The problem with using allusion, is that you have to keep your audience in mind.  The allusion doesn’t work if your reader doesn’t know what you’re talking about.  If I were writing middle grade fiction, none of the above allusions would work, except for, maybe, the Steven Tyler reference.  The odds are very good that middle-graders don’t know Waterloo or Pavarotti.  Some of them might know Steven Tyler.  So when you use allusion, try to allude to something or someone universal, things in popular culture that are also part of your reader’s world, and that almost everyone will recognize.

She was a Lyndsey Lohan in training.
The planes darkened the sky and it was 9/11 all over again. 
He was as thick as the last Harry Potter novel.

 Most people will get the meaning of those sentences without any further explanation.

Hyperbole

 Hyperbole is just another word for exaggeration—overstatement and understatement.  It’s making a point by going too far, or not far enough.  Overstatement is simple, direct and most people get it.

I could eat a horse.
I’m all ears.
She was dead to the world.

The reader knows not to take these words literally.  They’re just over-exaggerations of a character’s hunger, interest, and fatigue.  You might use overstatement to show characterization or to emphasize a point you’re trying to make.

Understatement is a bit more subtle.  It’s generally saying something entirely opposite of what you mean.  Think sarcasm and irony.

Well, that was a party to remember.

What the character is really saying is that the party was a horrendous debacle, and the sooner it’s forgotten, the better.  So why not have the character say that?  You might, depending on who the character is and what you’re trying to convey.  A whiny character might go on and on about the disastrous party.  A more laid-back character might use the understatement, which could lighten the mood a bit, and show us she’s not easily frazzled.

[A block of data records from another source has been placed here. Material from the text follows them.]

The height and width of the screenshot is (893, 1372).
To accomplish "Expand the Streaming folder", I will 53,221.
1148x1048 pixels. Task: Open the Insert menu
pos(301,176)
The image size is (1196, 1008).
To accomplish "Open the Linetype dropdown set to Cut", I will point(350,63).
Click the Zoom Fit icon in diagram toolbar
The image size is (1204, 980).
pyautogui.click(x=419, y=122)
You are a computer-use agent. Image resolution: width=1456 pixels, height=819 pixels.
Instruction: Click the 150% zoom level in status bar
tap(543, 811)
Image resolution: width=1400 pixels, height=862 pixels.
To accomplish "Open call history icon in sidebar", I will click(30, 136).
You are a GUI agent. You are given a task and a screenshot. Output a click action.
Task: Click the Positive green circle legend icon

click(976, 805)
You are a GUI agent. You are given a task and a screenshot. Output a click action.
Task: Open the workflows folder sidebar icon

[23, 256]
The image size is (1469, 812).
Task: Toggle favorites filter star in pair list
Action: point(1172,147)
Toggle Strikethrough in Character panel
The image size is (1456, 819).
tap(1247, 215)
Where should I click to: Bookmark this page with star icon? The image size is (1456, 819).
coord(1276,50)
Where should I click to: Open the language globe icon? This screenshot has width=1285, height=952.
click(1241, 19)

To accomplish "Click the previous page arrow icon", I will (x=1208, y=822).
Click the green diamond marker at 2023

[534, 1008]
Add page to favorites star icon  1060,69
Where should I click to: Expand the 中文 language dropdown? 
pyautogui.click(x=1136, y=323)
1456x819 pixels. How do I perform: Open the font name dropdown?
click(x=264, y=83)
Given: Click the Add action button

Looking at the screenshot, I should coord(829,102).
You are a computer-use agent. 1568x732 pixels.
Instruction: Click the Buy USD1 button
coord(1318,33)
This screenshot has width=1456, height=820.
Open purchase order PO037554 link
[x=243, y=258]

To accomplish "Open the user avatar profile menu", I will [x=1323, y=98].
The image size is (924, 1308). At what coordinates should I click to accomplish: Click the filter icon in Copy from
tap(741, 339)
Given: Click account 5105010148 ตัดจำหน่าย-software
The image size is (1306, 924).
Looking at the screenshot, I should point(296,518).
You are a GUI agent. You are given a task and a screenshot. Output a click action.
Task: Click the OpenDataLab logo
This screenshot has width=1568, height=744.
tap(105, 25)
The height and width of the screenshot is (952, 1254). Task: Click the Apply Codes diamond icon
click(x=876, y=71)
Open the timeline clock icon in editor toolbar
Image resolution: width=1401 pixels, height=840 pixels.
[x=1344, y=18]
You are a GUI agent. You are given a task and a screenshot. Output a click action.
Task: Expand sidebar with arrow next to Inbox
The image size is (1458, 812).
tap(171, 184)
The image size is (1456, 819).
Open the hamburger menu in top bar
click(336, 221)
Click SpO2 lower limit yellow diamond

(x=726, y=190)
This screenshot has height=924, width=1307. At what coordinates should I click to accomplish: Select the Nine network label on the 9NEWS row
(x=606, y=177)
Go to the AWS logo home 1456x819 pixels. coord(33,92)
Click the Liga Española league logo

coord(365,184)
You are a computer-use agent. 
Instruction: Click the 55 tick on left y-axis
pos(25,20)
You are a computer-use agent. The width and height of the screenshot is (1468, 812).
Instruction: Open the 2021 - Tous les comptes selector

A problem with understatement is that some people may not get it.  Be sure to include some context clues.  Let the reader know that Mary doesn’t like Sue before she tells Sue, “Nice skirt,” otherwise, they won’t get the fact that Mary really thinks Sue’s skirt is ugly and that she’s giving her a backhanded insult. 
 
If any of this feels the least bit intimidating, keep in mind that you’re probably already using all of these forms of figurative language in your writing.  We all do.  Take a look through any of your manuscripts and I’m sure you’ll find them. Now, instead of using them randomly, consider where you’re sticking them and why you’re sticking them there.  Use your words to do more than tell.  Paint some pictures, make your prose a bit more poetic, and take your writing to the next level.